**Work to complete:**
Please reproduce word for word the lines running from the one that contains "You are a computer-use agent. The" through the final line below, both ends included.
* begin Raw records *
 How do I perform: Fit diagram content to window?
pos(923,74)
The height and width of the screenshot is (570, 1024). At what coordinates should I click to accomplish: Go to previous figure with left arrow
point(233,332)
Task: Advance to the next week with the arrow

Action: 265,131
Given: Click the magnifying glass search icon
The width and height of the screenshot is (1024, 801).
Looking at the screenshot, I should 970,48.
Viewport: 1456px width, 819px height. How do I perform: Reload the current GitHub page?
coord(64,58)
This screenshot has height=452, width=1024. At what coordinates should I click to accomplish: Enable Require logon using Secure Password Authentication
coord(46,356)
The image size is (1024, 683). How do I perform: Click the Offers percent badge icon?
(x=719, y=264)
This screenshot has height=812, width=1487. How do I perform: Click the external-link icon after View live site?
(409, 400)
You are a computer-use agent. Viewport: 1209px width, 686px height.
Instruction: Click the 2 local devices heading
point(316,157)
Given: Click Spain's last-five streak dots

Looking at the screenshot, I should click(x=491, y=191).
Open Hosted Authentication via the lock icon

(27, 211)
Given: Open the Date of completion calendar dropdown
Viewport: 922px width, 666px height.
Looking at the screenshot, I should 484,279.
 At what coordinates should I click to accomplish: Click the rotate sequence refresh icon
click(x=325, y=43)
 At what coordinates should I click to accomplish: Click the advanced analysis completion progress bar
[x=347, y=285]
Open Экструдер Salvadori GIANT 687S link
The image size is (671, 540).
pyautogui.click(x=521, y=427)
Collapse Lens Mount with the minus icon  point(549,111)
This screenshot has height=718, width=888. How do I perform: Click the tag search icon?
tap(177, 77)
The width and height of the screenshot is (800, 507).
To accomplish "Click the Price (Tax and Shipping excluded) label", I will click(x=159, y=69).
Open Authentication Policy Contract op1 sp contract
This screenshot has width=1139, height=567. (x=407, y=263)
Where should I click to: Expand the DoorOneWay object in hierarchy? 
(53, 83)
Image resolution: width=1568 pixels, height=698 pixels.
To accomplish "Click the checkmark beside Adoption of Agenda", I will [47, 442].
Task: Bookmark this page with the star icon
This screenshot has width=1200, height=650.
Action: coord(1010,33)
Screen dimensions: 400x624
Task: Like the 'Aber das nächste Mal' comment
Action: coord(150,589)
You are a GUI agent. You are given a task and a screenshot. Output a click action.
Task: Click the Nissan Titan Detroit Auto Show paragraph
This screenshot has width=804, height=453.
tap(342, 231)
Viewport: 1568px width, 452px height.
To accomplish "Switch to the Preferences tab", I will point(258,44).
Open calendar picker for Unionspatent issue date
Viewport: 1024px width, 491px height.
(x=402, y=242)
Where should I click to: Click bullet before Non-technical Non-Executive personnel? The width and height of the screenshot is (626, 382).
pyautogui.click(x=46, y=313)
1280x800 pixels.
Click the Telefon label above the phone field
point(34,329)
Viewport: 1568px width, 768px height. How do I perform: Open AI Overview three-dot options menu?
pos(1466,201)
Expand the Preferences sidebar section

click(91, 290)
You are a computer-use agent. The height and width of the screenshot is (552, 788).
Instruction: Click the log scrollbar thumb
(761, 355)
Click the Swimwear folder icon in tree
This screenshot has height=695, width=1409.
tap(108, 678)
* end Raw records *
**Task solution:**
You are a computer-use agent. The height and width of the screenshot is (552, 788).
Instruction: Click the log scrollbar thumb
(761, 355)
Click the Swimwear folder icon in tree
This screenshot has height=695, width=1409.
tap(108, 678)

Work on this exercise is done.